Students planning to take the Medical College Admissions Test will have many more opportunities to take the exam this year.
The Association of American Medical Colleges, which manages the MCAT, is administering all exams on computers. The change will allow 22 opportunities each year to take the MCAT, which was previously offered only twice per year. The computer-based test allows the change because it eliminates the need for large proctored exams, according to the AAMC's Web site.
Kaplan, a company that sells test preparation courses on the MCAT, recently released a study of pre-medical advisers that finds 80 percent of respondents were concerned that the new format will require more preparation time.
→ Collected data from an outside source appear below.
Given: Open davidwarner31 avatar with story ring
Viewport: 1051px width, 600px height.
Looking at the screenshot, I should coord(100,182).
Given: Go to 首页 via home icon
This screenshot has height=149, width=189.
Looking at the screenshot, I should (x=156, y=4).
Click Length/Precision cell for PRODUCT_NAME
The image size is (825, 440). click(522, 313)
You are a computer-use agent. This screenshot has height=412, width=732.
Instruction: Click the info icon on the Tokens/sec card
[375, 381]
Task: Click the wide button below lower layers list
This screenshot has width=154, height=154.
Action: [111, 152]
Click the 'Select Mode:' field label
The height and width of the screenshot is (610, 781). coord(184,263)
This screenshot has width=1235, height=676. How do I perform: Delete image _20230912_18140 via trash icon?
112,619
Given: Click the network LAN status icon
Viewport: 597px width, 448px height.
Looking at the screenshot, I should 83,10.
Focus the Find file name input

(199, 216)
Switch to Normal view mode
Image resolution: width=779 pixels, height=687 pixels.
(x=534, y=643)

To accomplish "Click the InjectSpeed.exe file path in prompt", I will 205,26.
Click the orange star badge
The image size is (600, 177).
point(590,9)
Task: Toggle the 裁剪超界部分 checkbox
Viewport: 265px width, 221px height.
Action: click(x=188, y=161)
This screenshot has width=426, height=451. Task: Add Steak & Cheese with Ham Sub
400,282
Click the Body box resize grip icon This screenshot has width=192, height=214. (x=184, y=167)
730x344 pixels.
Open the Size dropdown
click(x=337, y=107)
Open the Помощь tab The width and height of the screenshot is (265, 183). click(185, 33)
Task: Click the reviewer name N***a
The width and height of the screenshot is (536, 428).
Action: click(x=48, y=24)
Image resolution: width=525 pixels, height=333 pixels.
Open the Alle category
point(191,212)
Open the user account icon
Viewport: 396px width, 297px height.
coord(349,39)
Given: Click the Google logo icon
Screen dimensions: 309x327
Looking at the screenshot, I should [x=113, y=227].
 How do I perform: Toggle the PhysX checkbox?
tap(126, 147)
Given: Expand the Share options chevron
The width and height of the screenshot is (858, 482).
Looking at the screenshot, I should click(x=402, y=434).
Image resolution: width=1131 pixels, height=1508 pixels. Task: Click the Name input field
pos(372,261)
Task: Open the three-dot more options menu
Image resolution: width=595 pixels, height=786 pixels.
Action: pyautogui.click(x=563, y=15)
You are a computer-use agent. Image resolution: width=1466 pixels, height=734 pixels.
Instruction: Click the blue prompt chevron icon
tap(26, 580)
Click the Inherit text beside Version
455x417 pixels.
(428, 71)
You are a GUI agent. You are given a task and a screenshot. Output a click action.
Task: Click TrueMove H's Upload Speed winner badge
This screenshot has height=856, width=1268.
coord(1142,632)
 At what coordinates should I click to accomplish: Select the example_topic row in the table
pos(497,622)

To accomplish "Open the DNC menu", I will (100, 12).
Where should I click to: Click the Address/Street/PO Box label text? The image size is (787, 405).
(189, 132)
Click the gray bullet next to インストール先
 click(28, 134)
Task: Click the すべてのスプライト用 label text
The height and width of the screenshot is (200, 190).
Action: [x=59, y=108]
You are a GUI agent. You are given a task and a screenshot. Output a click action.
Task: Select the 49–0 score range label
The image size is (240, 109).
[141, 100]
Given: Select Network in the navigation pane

"With this added level of complexity that a computer gives you it adds an added complexity to the test," said Amjed Mustafe, MCAT program manager for Kaplan. "We surveyed a bunch of students, over 300 students, recently. Eighty-two percent of them said they have not taken a college exam on a computer before."
Professor Jason Zara, an adviser in the School of Engineering and Applied Sciences, said that his biomedical engineering students will need to study more for the test.
"I mean, the last thing they need is more stress," Zara said. "I think it has the potential to be that way."
Zara described the changes as a trade-off between the new, unfamiliar format and the freedom to pick from a wider range of test dates.
"I do think it will be very good for them because, you know, their whole semester is around taking the MCAT," Zara said. "They're effectively making their own decision on the classes they're taking to study (for the MCAT)."
Kate Zapf, GW's pre-medical adviser said she is not concerned that the students will be unprepared.
"The students have had a computer in front of them for most of their lives, and I think being in front of a computer and taking a test is easy," she said. "I think that they understand that the flexibility in the new test is beneficial."
"I'm hoping that by knowing the dates enough in advance to plan ahead, students will take advantage of that," she added.
Senior Katie Holeman volunteered to take the computer test instead of the paper and pencil exam in August.
"To me, I don't think it's going to be a big hurdle for people to get over for people to switch from taking a paper test to taking it on the computer," Holeman said.
She said that the test format was not like the Graduate Record Exam, in which test-takers are not allowed to go back and change answers within a section.
"Right now it's identical to the original," Holeman said. "But when you take the proctored exam you're in a big room with all of the other kids with their No. 2 pencil."
Holeman said that the small number of students that take the test together and the shortened time waiting for others was an advantage.
The computerized MCAT takes a student about five hours to complete. The manual test takes eight and a half hours. Despite the decrease in time, the MCAT still remains the longest professional exam.
Mustafe said some of the reasons the AAMC decided to change to a computer-based test were errors in giving the exam, the length added by passing out and collecting test materials, and added security in the computer format.
"They've decided to employ fingerprint scanning and face-recognition technology to make sure you're who you say you are," Mustafe said.
The AAMC announced the change in August 2005 but continued to offer the paper and pencil exam until August 2006. MCAT has joined the GRE, Graduate Management Admissions Test and the Dental Admissions Test in offering only computer-based examinations.